:: Task to complete ::
Below are the entries; output exactly the lines from the one containing "View (130, 189)" through the final line, inclusive.

[Stored items]
##########

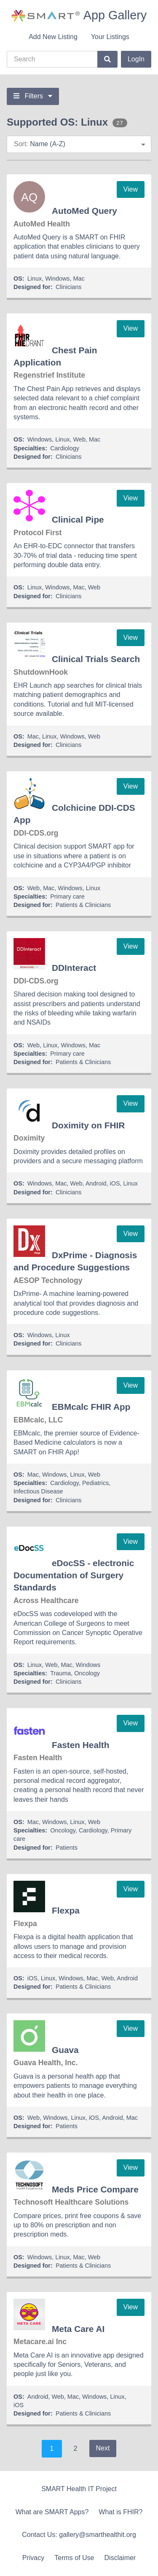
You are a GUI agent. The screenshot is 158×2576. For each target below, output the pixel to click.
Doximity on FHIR (88, 1125)
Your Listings (110, 36)
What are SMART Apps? (52, 2512)
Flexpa (66, 1910)
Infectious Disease (38, 1491)
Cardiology (64, 448)
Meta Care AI (78, 2329)
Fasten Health (80, 1745)
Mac (79, 278)
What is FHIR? (120, 2512)
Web (79, 439)
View (130, 189)
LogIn (136, 59)
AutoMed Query (84, 211)
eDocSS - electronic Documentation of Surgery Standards (73, 1575)
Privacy (33, 2557)
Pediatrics (95, 1483)
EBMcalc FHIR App (91, 1407)
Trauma (60, 1673)
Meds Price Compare (95, 2189)
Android (96, 1183)
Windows (57, 278)
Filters (32, 96)
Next (103, 2448)
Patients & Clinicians (83, 905)
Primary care (67, 896)
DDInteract (74, 968)
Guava (65, 2050)
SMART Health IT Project (79, 2488)
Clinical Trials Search (96, 659)
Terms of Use (74, 2557)
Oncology (87, 1673)
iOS (115, 1183)
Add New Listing (53, 36)
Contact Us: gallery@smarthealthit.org (79, 2534)
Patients (67, 1847)
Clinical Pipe (78, 519)
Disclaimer (120, 2557)
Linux (34, 278)
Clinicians (69, 287)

##########

:: Exercise output ::
View (130, 189)
LogIn (136, 59)
AutoMed Query (84, 211)
eDocSS - electronic Documentation of Surgery Standards (73, 1575)
Privacy (33, 2557)
Pediatrics (95, 1483)
EBMcalc FHIR App (91, 1407)
Trauma (60, 1673)
Meds Price Compare (95, 2189)
Android (96, 1183)
Windows (57, 278)
Filters (32, 96)
Next (103, 2448)
Patients & Clinicians (83, 905)
Primary care (67, 896)
DDInteract (74, 968)
Guava (65, 2050)
SMART Health IT Project (79, 2488)
Clinical Trials Search (96, 659)
Terms of Use (74, 2557)
Oncology (87, 1673)
iOS (115, 1183)
Add New Listing (53, 36)
Contact Us: gallery@smarthealthit.org (79, 2534)
Patients (67, 1847)
Clinical Pipe (78, 519)
Disclaimer (120, 2557)
Linux (34, 278)
Clinicians (69, 287)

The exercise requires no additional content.